A Critical Review of Upstream Provisions of the Federal Government (Part2)

1. Introduction

The first part of the article focused on institutional elements of the latest Nigerian Federal Government reform proposals. This part focuses on the operational aspects and reviews issues relating to licensing and environmental issues.

2. ACREAGE CONTROL & LICENSING

Like the Official Version of the Bill, Version IV vests all unallocated acreages in the Directorate on behalf of the Federal Government of Nigeria. It is suggested that a body saddled with the responsibility for detailed policy making should not hold acreage, which is an implementation issue. It would be more appropriate to vest acreage in the Inspectorate, which in its regulatory capacity is involved in acreage management.

A National Grid System is introduced to this version under section 270(1). The system would be used for the definition of license and lease areas, relinquishments etcetera. This is a welcome introduction and would serve to provide a uniform basis for acreage control and as such should be adopted by the legislature.

LICENSES AND LEASES

Version IV of the Bill provides for three upstream licenses; the petroleum exploration licence (“PEL”), the petroleum prospecting licence (“PPL”) and the petroleum mining lease (“PML”). Whilst the PPL & PML were provided for in the Official Version, the PEL is introduced in this version. The objective of its introduction may be to cater for exploration companies, which primarily explore for petroleum and sell data to those which seek to exploit it.

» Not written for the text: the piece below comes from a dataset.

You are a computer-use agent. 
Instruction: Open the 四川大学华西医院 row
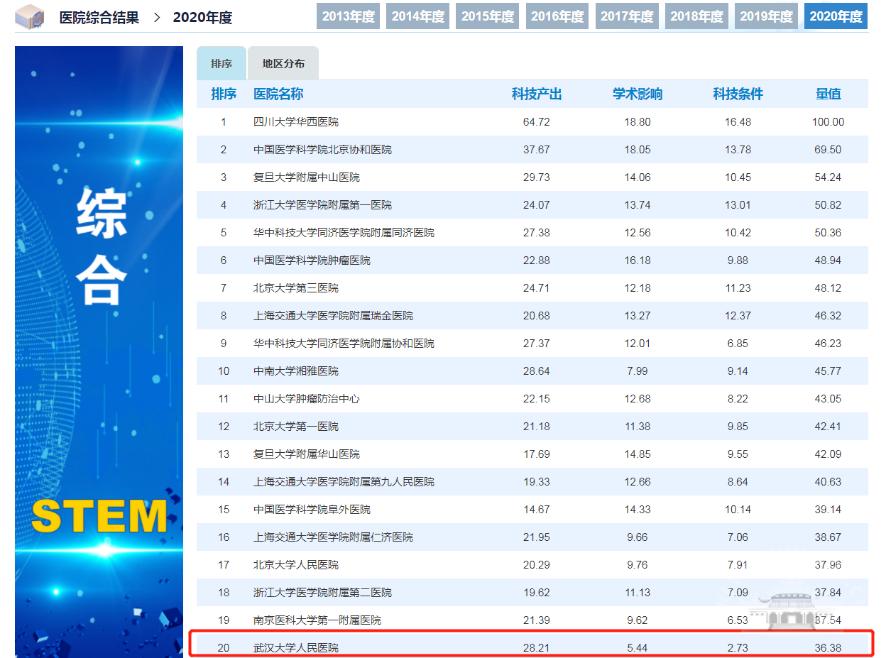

A major departure from the Official Version is the recognition that PPLs and PMLs may be in respect of crude oil and natural gas (Section 271(4) of Version IV). Section 257(1) of the Official Version states that: “Every petroleum prospecting license or petroleum mining lease shall clearly state that it shall be in respect of crude oil or natural gas but not of both crude oil and natural gas.” The proposed amendment is commendable as it was never clear why the government proposed a dichotomy between products which usually can be found together.

The introduction of a differentiation between the qualifications required by an operator and a non-operator for the purpose of licensing is also noted and commended (Section 271(6)(a) & (b) of Version IV ). The only qualification necessary with regard to non-operators is the means to finance its obligations under any license. This appears to be appreciated in the Inter Agency Memorandum.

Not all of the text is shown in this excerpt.